DESCRIPTION OF THE TASK
Copy the lines below verbatim, beginning with the line that includes "Viewport: 1522px width, 784px" and continuing to the end; leave out everything before it.

DATA FOR ANALYSIS
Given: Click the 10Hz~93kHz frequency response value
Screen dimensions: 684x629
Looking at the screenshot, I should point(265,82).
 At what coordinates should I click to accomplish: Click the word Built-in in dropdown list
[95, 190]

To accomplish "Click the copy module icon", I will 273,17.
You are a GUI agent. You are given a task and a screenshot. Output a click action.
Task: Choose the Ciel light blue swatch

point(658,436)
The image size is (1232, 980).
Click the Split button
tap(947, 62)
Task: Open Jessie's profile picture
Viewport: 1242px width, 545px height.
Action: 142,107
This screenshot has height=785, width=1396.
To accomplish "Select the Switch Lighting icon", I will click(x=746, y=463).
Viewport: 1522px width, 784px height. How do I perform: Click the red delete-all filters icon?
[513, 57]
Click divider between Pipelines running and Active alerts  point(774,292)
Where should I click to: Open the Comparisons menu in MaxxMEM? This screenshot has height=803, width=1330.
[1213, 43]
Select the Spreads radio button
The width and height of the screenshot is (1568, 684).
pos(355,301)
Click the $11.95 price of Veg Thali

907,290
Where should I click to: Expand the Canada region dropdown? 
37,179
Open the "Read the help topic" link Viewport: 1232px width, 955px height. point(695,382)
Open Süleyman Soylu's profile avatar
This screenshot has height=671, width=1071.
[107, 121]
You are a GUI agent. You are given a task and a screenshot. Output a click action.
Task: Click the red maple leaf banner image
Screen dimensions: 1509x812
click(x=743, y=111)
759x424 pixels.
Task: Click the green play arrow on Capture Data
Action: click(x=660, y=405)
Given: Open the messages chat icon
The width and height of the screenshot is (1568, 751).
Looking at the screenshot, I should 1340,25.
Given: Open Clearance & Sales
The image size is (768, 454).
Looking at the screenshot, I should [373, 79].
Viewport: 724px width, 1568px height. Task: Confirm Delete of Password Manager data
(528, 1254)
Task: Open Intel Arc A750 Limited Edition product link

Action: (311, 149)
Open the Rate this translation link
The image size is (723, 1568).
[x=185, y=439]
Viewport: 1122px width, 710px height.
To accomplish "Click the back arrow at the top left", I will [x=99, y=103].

ANSWER BOX
Viewport: 1522px width, 784px height. How do I perform: Click the red delete-all filters icon?
[513, 57]
Click divider between Pipelines running and Active alerts  point(774,292)
Where should I click to: Open the Comparisons menu in MaxxMEM? This screenshot has height=803, width=1330.
[1213, 43]
Select the Spreads radio button
The width and height of the screenshot is (1568, 684).
pos(355,301)
Click the $11.95 price of Veg Thali

907,290
Where should I click to: Expand the Canada region dropdown? 
37,179
Open the "Read the help topic" link Viewport: 1232px width, 955px height. point(695,382)
Open Süleyman Soylu's profile avatar
This screenshot has height=671, width=1071.
[107, 121]
You are a GUI agent. You are given a task and a screenshot. Output a click action.
Task: Click the red maple leaf banner image
Screen dimensions: 1509x812
click(x=743, y=111)
759x424 pixels.
Task: Click the green play arrow on Capture Data
Action: click(x=660, y=405)
Given: Open the messages chat icon
The width and height of the screenshot is (1568, 751).
Looking at the screenshot, I should 1340,25.
Given: Open Clearance & Sales
The image size is (768, 454).
Looking at the screenshot, I should [373, 79].
Viewport: 724px width, 1568px height. Task: Confirm Delete of Password Manager data
(528, 1254)
Task: Open Intel Arc A750 Limited Edition product link

Action: (311, 149)
Open the Rate this translation link
The image size is (723, 1568).
[x=185, y=439]
Viewport: 1122px width, 710px height.
To accomplish "Click the back arrow at the top left", I will [x=99, y=103].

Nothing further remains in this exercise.